TASK OBJECTIVE: Return every line from the records below in which the word "will" is found.

[Collected data]
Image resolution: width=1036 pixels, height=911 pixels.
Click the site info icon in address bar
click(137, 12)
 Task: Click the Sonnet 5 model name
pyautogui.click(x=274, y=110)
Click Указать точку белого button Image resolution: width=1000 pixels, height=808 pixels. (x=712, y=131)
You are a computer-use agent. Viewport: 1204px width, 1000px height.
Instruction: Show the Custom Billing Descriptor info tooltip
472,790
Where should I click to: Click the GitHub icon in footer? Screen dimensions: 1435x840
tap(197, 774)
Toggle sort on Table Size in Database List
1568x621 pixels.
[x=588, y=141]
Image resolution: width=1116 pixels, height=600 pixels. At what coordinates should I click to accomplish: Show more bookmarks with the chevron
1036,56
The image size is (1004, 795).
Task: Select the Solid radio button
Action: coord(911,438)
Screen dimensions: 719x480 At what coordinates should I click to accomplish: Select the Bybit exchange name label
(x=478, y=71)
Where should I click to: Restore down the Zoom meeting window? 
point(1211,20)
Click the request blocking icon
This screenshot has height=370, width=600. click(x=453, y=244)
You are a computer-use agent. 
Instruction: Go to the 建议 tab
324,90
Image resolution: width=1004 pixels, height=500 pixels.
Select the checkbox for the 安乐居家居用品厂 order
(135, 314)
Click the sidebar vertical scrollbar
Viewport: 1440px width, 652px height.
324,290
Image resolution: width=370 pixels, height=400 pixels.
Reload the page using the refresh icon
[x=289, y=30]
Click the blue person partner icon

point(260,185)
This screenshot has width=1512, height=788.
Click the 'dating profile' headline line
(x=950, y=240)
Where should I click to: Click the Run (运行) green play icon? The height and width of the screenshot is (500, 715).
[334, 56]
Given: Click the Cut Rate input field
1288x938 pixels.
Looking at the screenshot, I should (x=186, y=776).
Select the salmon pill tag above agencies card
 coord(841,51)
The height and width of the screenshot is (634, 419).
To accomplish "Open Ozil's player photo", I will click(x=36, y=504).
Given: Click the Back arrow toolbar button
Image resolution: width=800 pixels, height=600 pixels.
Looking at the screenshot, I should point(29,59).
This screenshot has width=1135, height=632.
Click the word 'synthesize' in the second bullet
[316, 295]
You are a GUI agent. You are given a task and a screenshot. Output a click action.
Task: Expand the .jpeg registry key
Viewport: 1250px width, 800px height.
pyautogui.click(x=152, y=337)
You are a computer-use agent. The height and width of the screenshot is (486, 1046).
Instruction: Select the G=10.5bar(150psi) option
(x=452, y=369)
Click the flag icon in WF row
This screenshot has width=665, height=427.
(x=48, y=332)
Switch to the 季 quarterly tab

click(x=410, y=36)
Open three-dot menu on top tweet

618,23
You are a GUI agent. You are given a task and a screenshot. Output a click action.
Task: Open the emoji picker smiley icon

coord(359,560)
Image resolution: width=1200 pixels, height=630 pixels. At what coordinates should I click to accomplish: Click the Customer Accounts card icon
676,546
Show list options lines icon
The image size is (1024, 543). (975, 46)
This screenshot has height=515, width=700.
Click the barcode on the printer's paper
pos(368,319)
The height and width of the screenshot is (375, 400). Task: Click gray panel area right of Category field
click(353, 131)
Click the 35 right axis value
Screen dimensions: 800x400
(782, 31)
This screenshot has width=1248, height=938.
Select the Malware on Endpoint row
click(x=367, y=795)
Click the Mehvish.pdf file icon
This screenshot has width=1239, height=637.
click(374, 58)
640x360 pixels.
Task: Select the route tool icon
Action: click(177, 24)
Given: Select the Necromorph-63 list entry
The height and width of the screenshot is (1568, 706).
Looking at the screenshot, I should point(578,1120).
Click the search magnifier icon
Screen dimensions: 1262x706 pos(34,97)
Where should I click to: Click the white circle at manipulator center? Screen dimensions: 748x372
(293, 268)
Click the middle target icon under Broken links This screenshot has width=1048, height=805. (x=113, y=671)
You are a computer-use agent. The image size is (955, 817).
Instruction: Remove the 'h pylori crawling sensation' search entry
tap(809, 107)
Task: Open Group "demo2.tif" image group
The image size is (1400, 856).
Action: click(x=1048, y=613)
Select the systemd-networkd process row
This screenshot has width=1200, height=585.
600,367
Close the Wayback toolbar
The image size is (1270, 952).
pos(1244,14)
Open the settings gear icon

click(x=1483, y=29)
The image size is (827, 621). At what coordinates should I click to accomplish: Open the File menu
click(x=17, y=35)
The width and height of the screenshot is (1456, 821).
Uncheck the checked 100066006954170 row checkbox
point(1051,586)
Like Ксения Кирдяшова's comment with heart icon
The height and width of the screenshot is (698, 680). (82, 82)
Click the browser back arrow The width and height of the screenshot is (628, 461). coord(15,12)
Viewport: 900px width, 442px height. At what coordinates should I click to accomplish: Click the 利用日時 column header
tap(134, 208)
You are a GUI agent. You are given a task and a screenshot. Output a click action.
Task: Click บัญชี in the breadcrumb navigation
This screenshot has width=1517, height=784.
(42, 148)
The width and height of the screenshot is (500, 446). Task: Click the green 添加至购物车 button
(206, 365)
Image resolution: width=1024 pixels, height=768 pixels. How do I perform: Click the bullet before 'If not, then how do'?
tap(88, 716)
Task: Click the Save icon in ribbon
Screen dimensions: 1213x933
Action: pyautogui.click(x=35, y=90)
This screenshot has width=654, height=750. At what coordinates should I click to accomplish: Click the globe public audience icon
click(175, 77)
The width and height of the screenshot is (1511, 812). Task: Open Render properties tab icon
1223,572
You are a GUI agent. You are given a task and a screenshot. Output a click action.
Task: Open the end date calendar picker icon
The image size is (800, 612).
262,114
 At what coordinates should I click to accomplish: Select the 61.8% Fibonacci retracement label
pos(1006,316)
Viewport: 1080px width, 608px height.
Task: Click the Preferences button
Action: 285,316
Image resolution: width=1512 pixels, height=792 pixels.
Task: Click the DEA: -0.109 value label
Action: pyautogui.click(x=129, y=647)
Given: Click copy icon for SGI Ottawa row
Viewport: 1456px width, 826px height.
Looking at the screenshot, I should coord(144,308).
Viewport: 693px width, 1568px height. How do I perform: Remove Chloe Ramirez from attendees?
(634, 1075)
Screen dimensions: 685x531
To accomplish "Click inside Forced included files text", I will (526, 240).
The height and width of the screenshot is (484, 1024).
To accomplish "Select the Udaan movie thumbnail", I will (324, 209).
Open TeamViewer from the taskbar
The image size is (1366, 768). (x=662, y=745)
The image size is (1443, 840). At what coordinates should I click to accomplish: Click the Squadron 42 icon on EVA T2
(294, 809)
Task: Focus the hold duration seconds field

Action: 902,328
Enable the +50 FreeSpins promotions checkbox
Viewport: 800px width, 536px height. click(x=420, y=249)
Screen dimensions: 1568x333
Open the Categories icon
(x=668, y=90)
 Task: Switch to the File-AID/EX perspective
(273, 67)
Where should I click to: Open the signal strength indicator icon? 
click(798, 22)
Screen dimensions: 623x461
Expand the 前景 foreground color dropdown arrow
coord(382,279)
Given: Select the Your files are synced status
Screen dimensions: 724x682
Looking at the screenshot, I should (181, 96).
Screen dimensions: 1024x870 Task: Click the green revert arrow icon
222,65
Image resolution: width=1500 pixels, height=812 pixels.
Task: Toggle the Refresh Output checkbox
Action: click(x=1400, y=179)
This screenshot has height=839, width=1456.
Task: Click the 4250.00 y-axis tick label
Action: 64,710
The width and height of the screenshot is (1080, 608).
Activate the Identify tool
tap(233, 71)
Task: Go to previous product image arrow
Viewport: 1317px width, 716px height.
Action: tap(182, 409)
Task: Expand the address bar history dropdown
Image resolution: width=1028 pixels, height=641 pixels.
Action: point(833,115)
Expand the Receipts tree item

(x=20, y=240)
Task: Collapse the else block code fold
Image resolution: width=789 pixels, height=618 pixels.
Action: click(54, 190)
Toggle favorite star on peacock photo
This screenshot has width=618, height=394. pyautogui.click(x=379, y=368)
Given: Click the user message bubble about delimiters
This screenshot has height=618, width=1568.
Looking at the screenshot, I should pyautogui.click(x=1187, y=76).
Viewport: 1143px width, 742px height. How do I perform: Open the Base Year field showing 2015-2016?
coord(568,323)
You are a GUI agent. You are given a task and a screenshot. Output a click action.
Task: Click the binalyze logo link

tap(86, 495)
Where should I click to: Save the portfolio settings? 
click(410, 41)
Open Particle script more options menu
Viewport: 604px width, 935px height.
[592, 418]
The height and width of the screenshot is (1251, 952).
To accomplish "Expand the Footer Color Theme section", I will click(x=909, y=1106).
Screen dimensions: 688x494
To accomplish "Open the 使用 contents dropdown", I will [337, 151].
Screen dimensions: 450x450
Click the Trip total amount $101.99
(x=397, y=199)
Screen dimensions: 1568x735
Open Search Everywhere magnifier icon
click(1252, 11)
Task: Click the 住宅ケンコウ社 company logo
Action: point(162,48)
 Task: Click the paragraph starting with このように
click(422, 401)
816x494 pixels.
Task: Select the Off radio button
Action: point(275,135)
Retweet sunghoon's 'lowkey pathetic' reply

COMPLETED EXERCISE:
To accomplish "Open Ozil's player photo", I will click(x=36, y=504).
To accomplish "Click inside Forced included files text", I will (526, 240).
To accomplish "Select the Udaan movie thumbnail", I will (324, 209).
To accomplish "Expand the Footer Color Theme section", I will click(x=909, y=1106).
To accomplish "Open the 使用 contents dropdown", I will [337, 151].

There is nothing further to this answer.